PURPOSE
To outline the UC Davis School of Medicine’s policy and procedure for monitoring accreditation elements. The School of Medicine is committed to engaging in a continuous and intentional process aimed at supporting improvements in the medical education program. Continuous monitoring of Liaison Committee on Medical Education (LCME) accreditation elements ensures accreditation-readiness and the incorporation and awareness of national trends and emerging issues

AUDIENCE
UC Davis faculty, staff, and students

LCME STANDARD
1.1: Strategic Planning and Continuous Quality Improvement

POLICY
The UC Davis School of Medicine shall maintain continuous quality improvement (CQI) to regularly monitor the quality of the medical education program, and assure all standards mandated by the Liaison Committee for Medical Education (LCME) are being met.

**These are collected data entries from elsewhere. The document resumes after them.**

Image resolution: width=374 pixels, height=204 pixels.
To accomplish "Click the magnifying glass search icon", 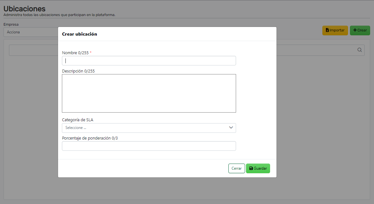I will [360, 50].
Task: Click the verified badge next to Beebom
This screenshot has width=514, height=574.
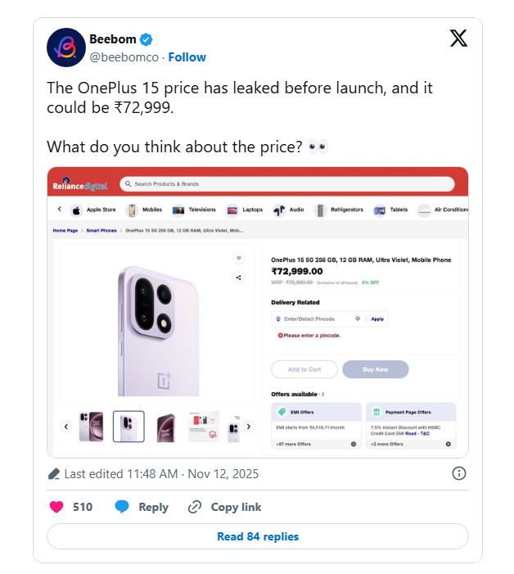Action: [146, 39]
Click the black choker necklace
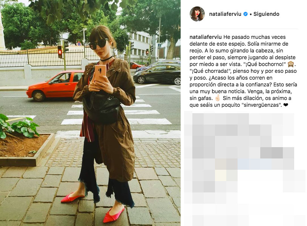Image resolution: width=307 pixels, height=226 pixels. [x=106, y=58]
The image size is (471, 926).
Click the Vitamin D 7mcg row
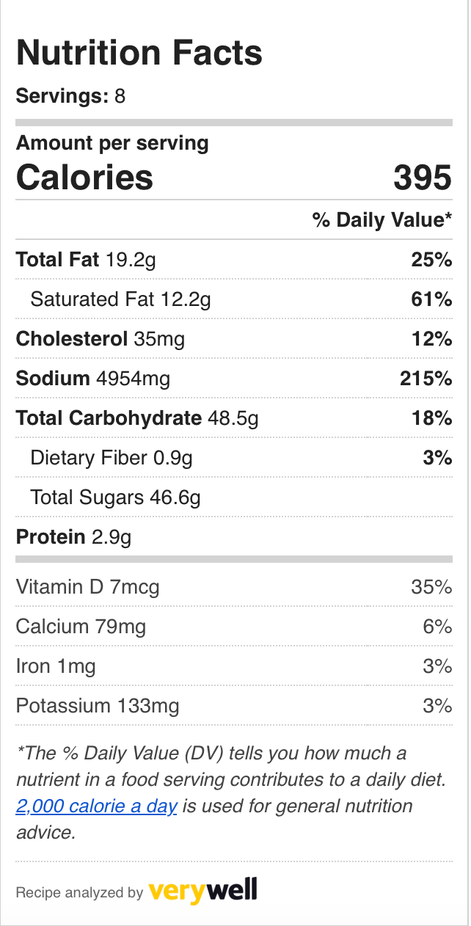click(234, 587)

The Director of Educational Assessment, Scholarship, Improvement and Innovation (EASII) and the Educational Continuous Quality Improvement (ECQI) Working Group will determine which elements are monitored, the timing of element monitoring, the individuals/groups receiving the results of the monitoring, the individuals/groups responsible for taking action, and monitoring the outcomes of the actions.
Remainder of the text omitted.